╭─ Fragment

Politie moet beter omgaan met aangiften cybercrime


De politie moet beter omgaan met aangiften van cybercrime, zo blijkt uit onderzoek van BBSO dat in opdracht van het onafhankelijke onderzoeksprogramma Politie en Wetenschap werd uitgevoerd. Het ging om een verkennend onderzoek naar de organisatorische en inhoudelijke aanpak van cybercrime door drie politie-eenheden van de Nationale Politie. Daarbij lag de focus op het gehele proces van aangifte tot en met de opsporing van cybercrime.

De onderzoekers komen tot drie belangrijke conclusies, zo stelt minister Grapperhaus van Justitie en Veiligheid bij het aanbieden van het onderzoeksrapport aan de Tweede Kamer (pdf). Zo moet de aanpak van cybercrime door de politie worden verbreed en geïntensiveerd, heeft de oprichting van cybercrimeteams binnen regionale eenheden van de politie niet tot een brede inbedding van de aanpak binnen de politieorganisatie geleid en worden aangiften van cybercrime hierdoor niet goed opgenomen.

╰─
╭─ Aangeleverde gegevens

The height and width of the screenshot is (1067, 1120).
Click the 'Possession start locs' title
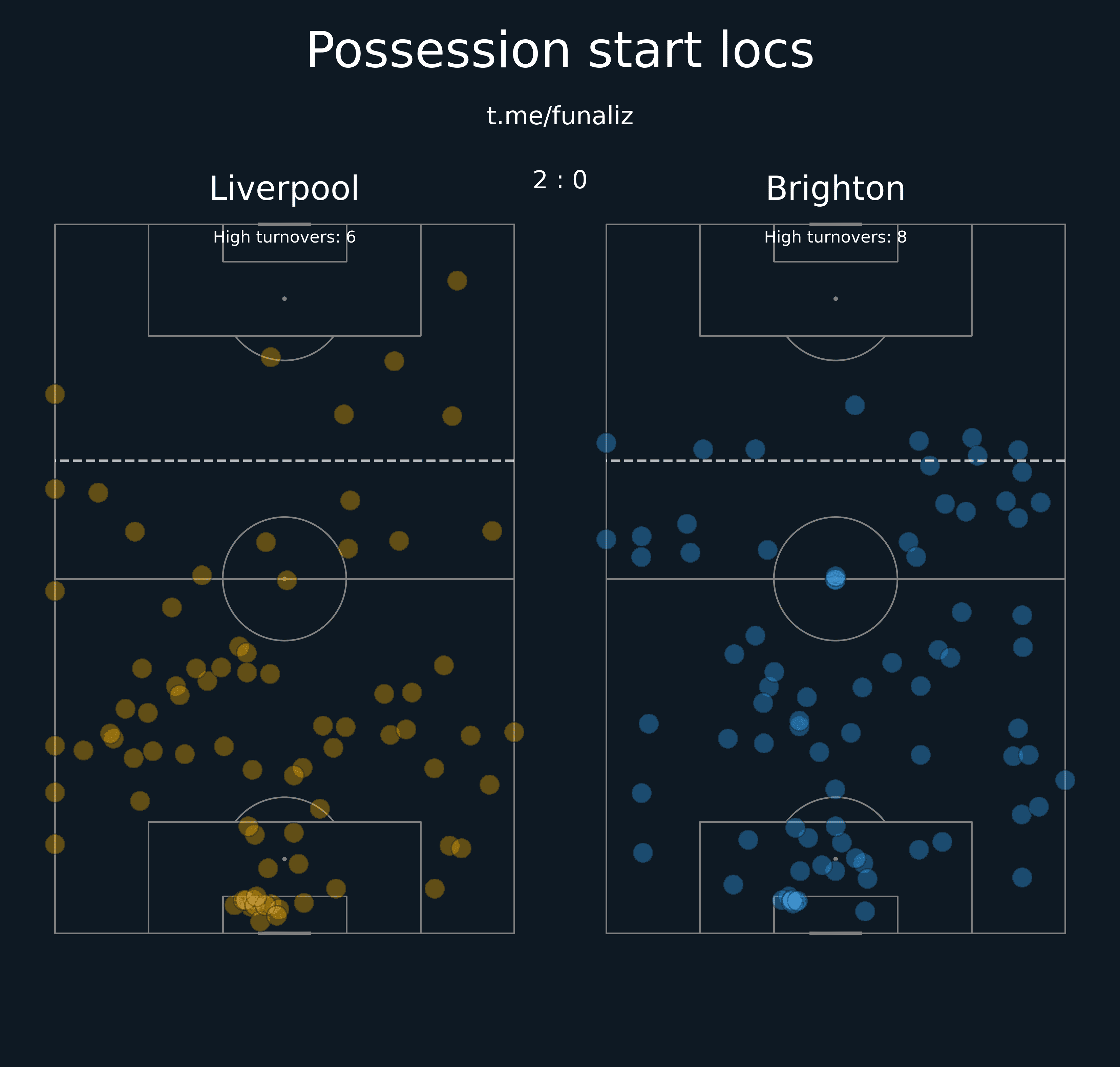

╰─

De informatie gebruiken:
1. Beantwoord deze vragen over de tekst over cybercrime:
(a) In opdracht van welk programma voerde BBSO het onderzoek uit?
(b) Hoeveel politie-eenheden werden onderzocht?
(c) Aan wie bood minister Grapperhaus het onderzoeksrapport aan?
2. Breid de tekst over cybercrime uit met een paar zinnen die volgen op de laatste zin.
Het materiaal staat los van de tekst over cybercrime.

Jouw geschreven antwoorden:
1.
(a) Het onafhankelijke onderzoeksprogramma Politie en Wetenschap.
(b) Drie.
(c) Aan de Tweede Kamer.

2.
Uit eerdere onderzoeken blijkt dat slachtoffers van cybercrime zelden aangifte doen. De belangrijkste redenen hiervoor zijn dat het slachtoffer denkt dat dit niet helpt, het misdrijf als niet belangrijk genoeg wordt gezien of dat er wordt gedacht dat het niet mogelijk is om aangifte te doen. "Het belang van een aangifte is echter groot: het is het startpunt voor een opsporingsproces en het vergroot de kennis over het aantal en de aard van de delicten die worden gepleegd", zo stellen de onderzoekers.

In 2017 nam de politie 2300 aangiften van cybercrime op. Een jaar later was dat gestegen naar bijna 2900 aangiften. Het ophelderingspercentage van deze aangiften lag gemiddeld op vijf tot acht procent en het aantal verdachten dat jaarlijks door de politie wordt overgedragen aan het Openbaar Ministerie lag tot 2018 op 200-220 personen. "De pakkans van cybercrime is derhalve erg laag", laten de onderzoekers weten.